= Task to carry out =
Collect each line of the entries that holds the string "Open".

--------------------------------

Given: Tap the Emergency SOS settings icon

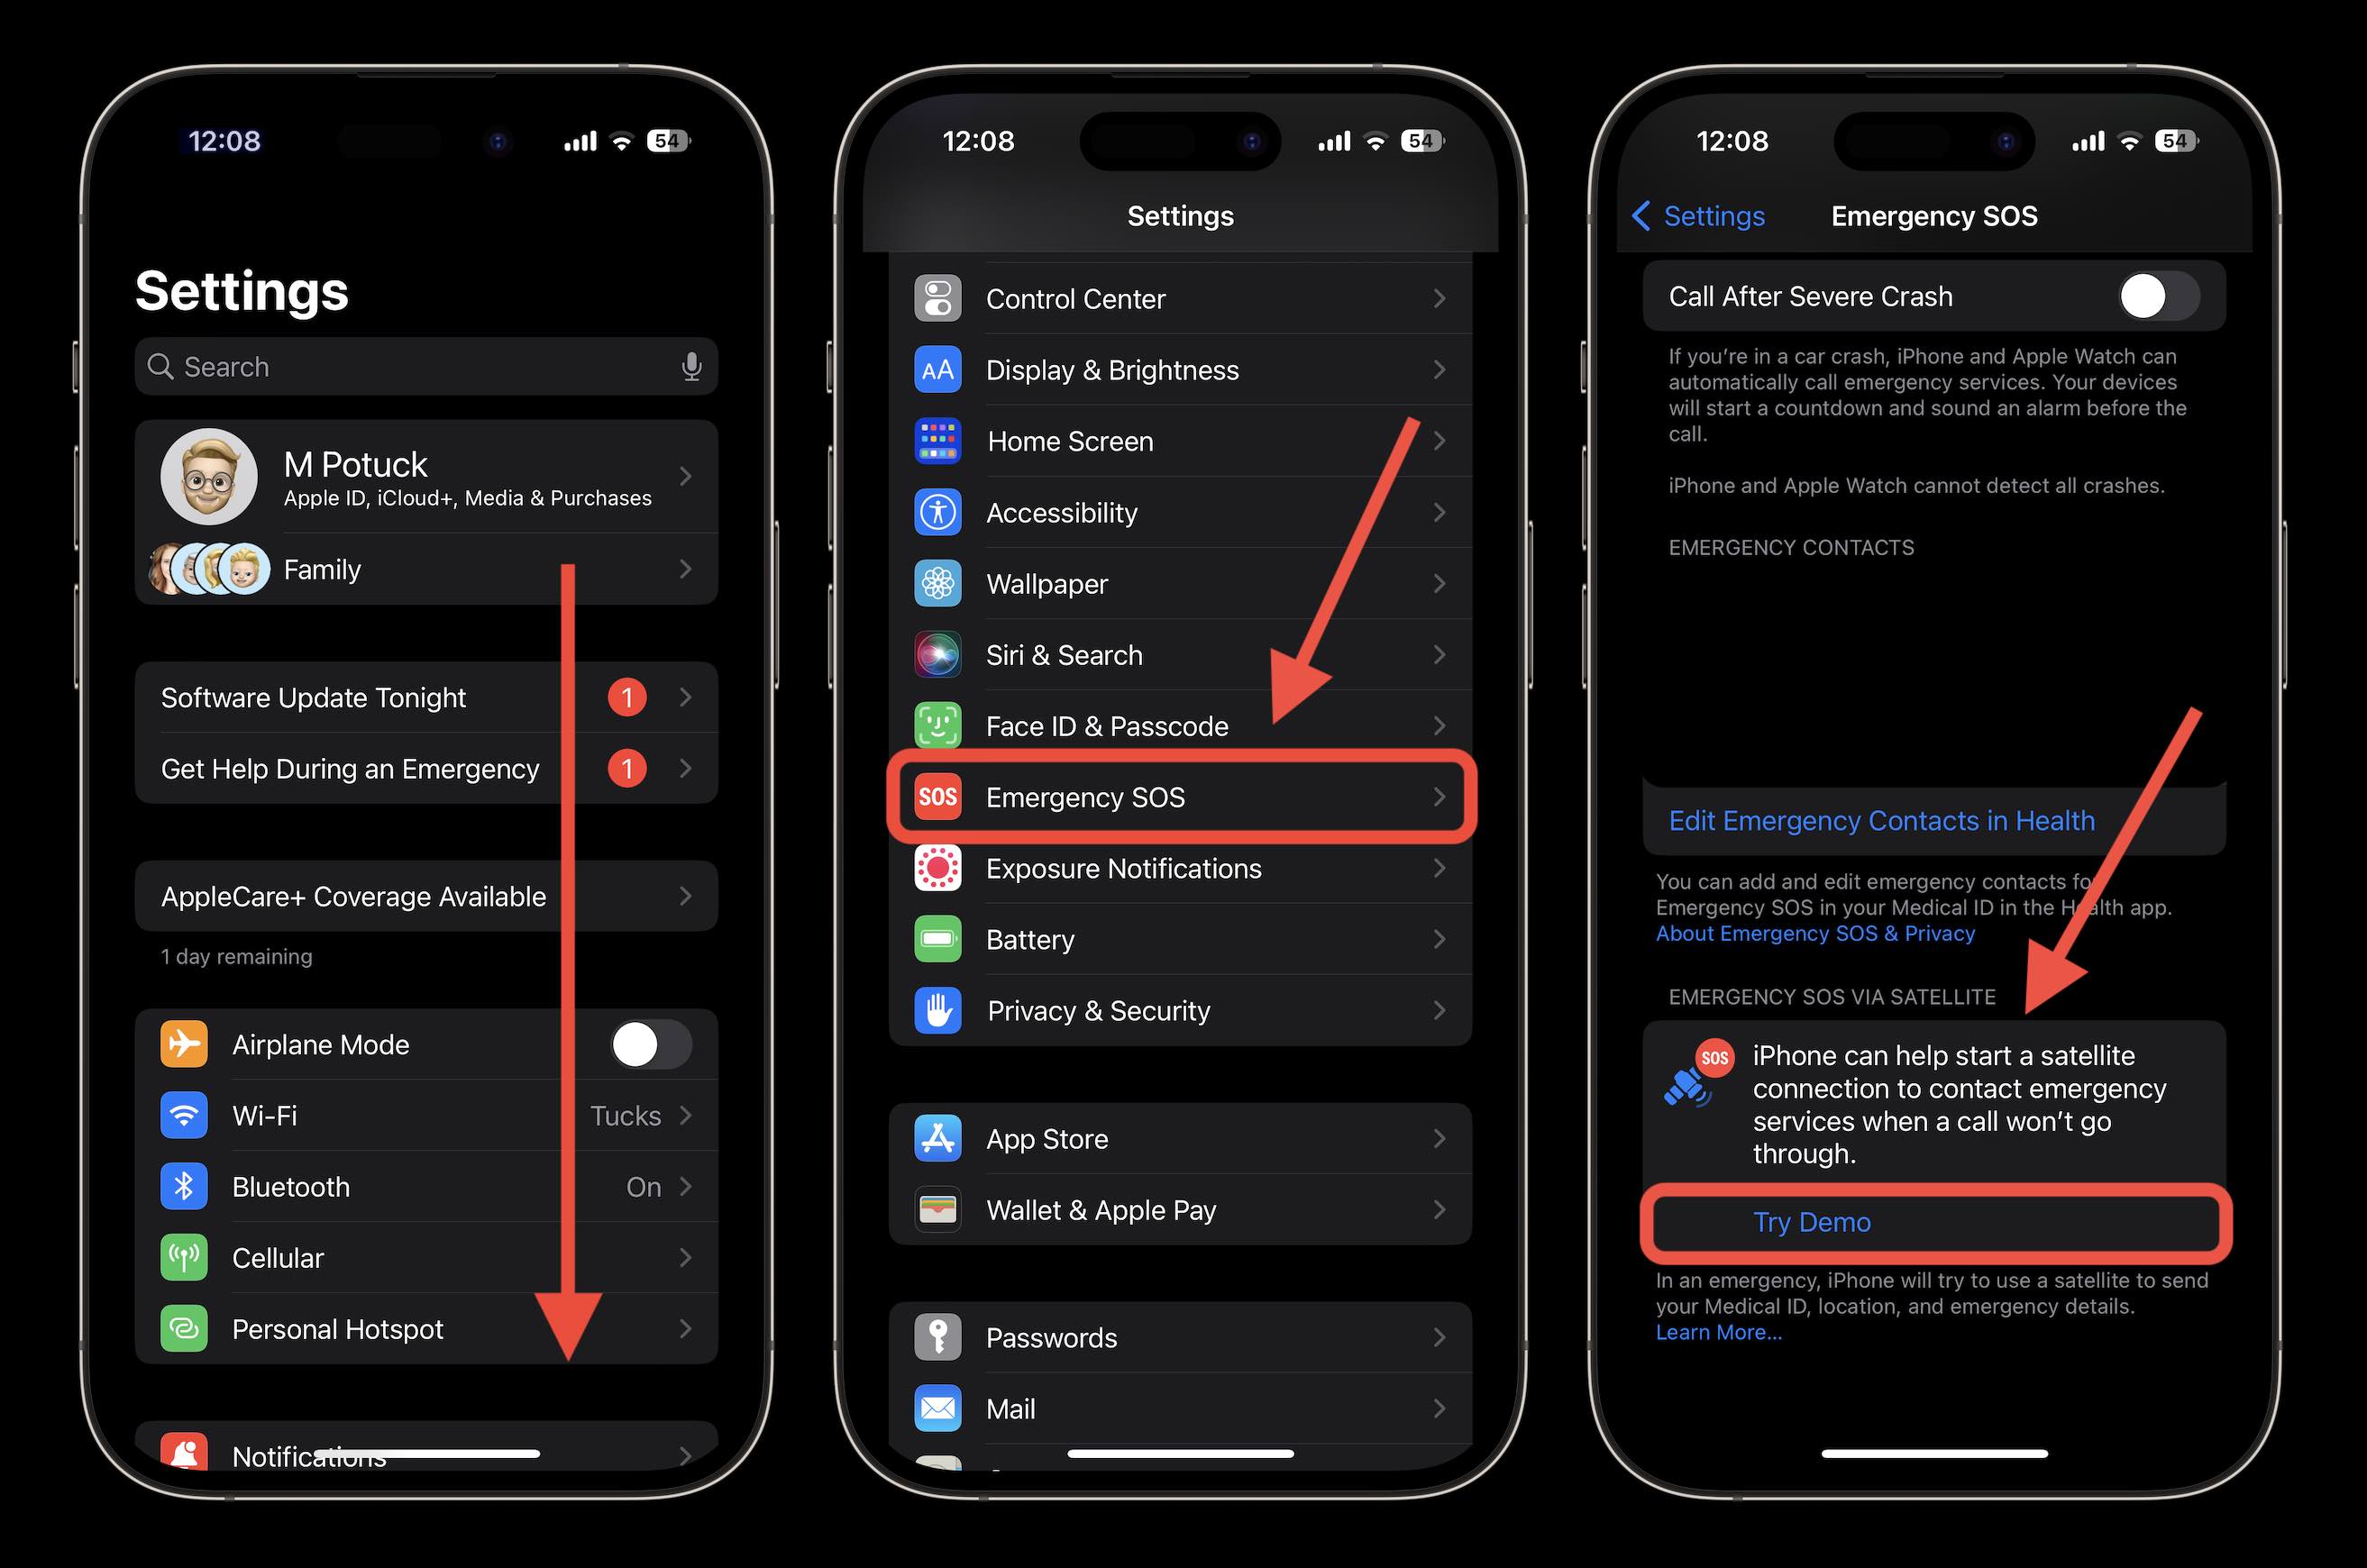Looking at the screenshot, I should point(940,795).
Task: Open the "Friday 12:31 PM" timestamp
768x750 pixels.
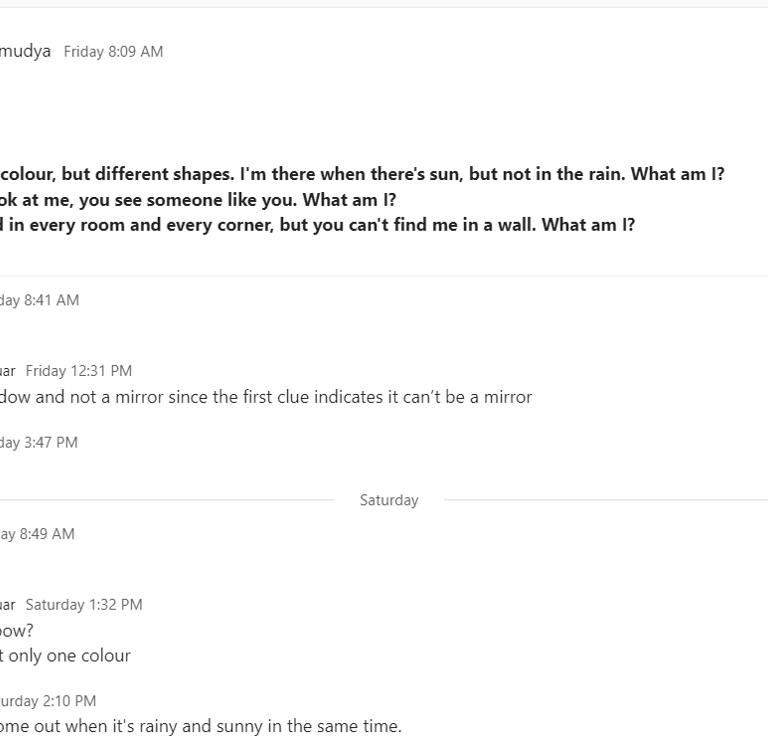Action: (x=79, y=371)
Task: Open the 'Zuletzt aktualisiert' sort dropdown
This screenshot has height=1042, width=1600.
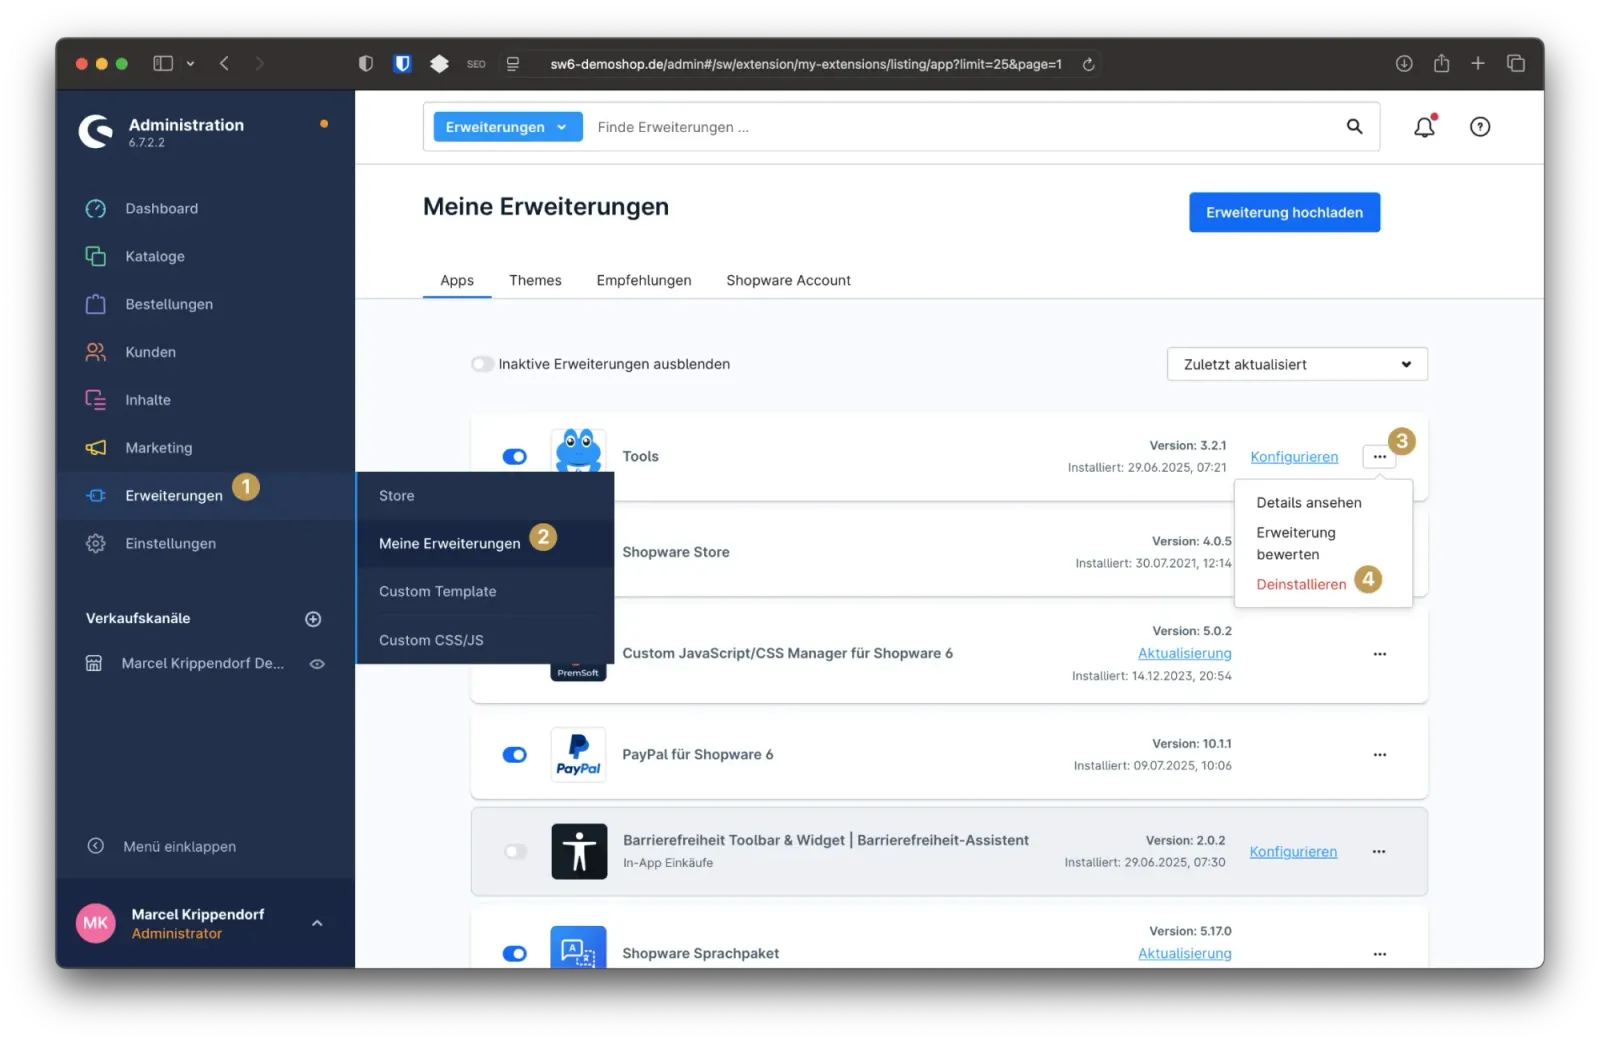Action: point(1296,364)
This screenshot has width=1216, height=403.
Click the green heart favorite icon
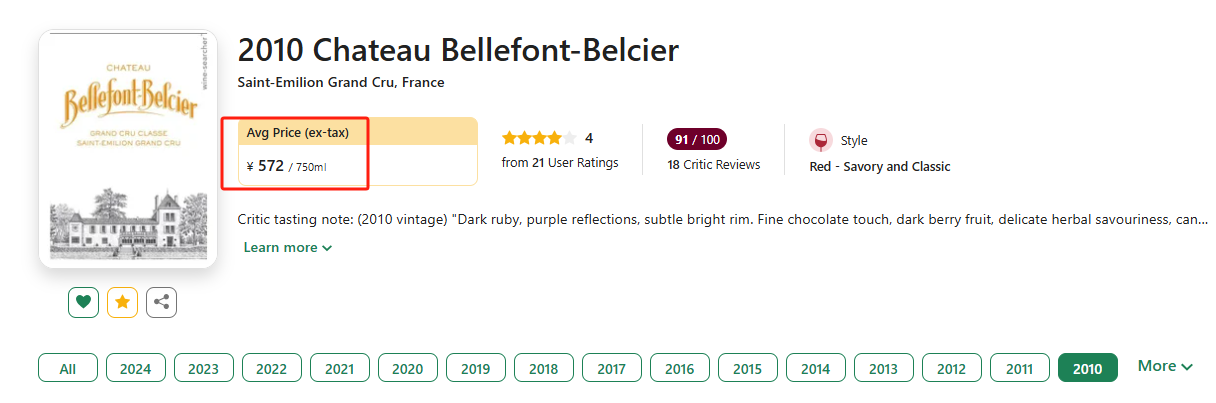coord(84,302)
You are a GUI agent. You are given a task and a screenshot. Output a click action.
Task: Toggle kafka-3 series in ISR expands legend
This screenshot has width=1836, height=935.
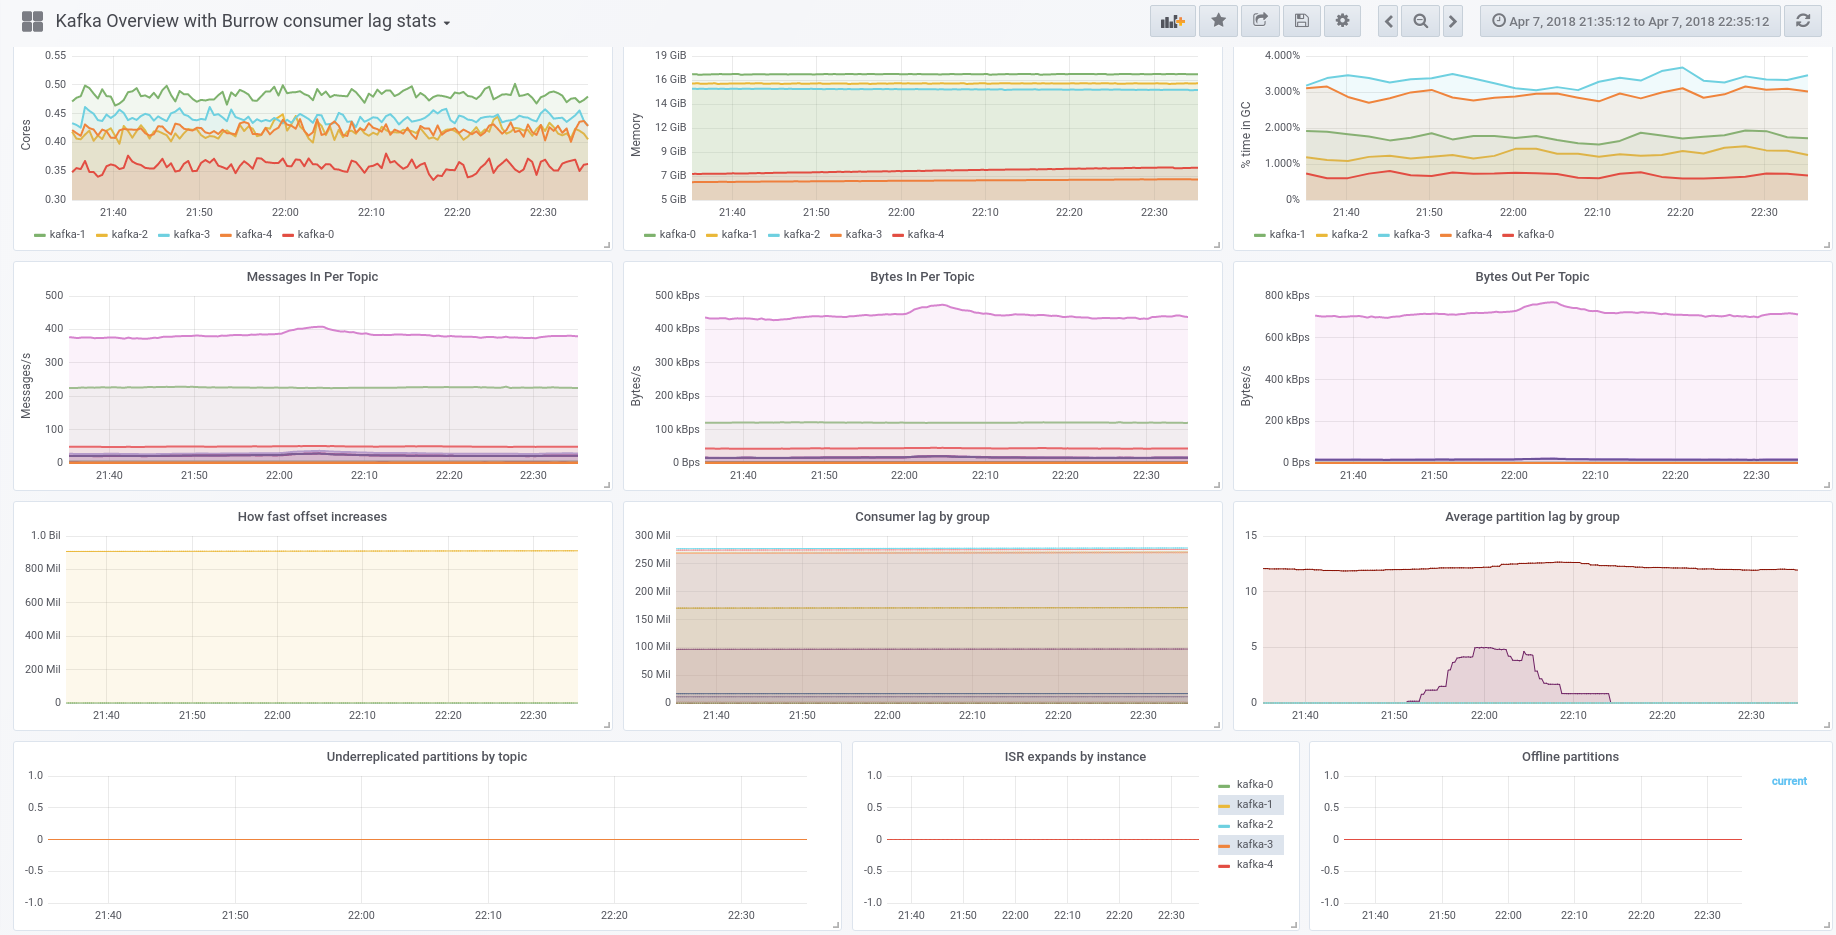tap(1254, 845)
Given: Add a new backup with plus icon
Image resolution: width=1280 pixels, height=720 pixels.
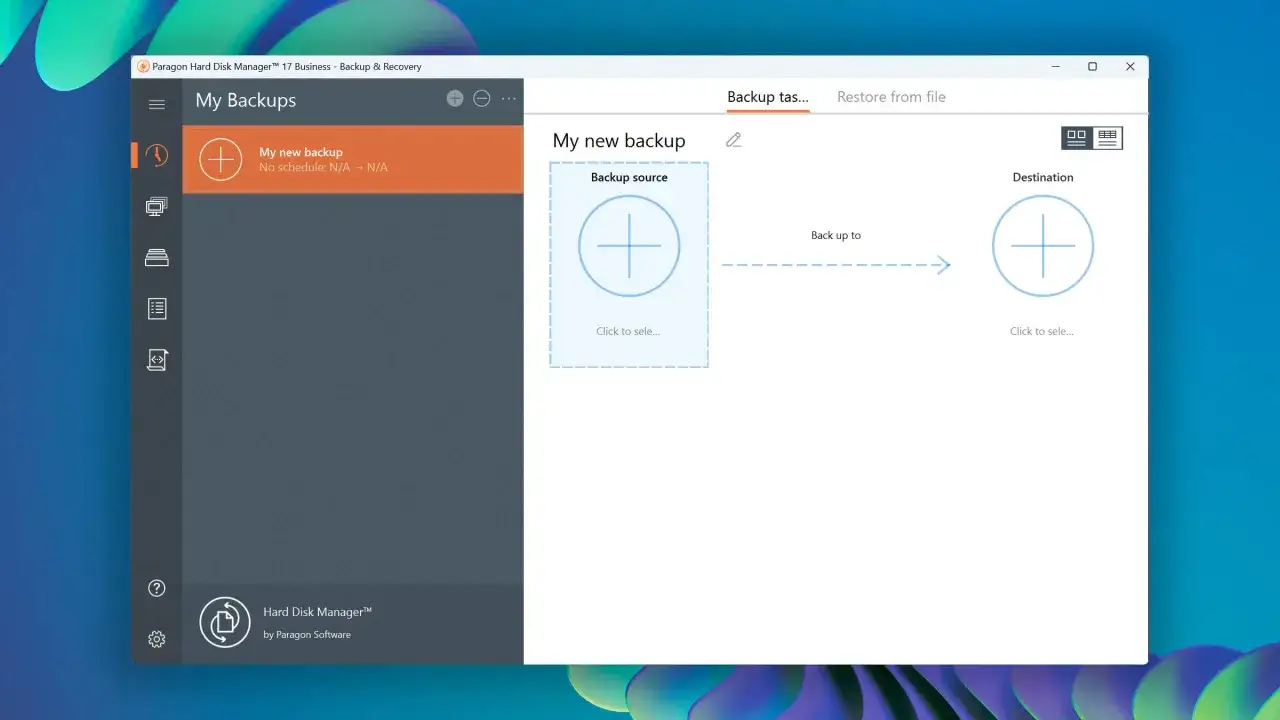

--------------------------------

= Finished task =
Task: Open the "Friday 12:31 PM" timestamp
Task: Open the 'Zuletzt aktualisiert' sort dropdown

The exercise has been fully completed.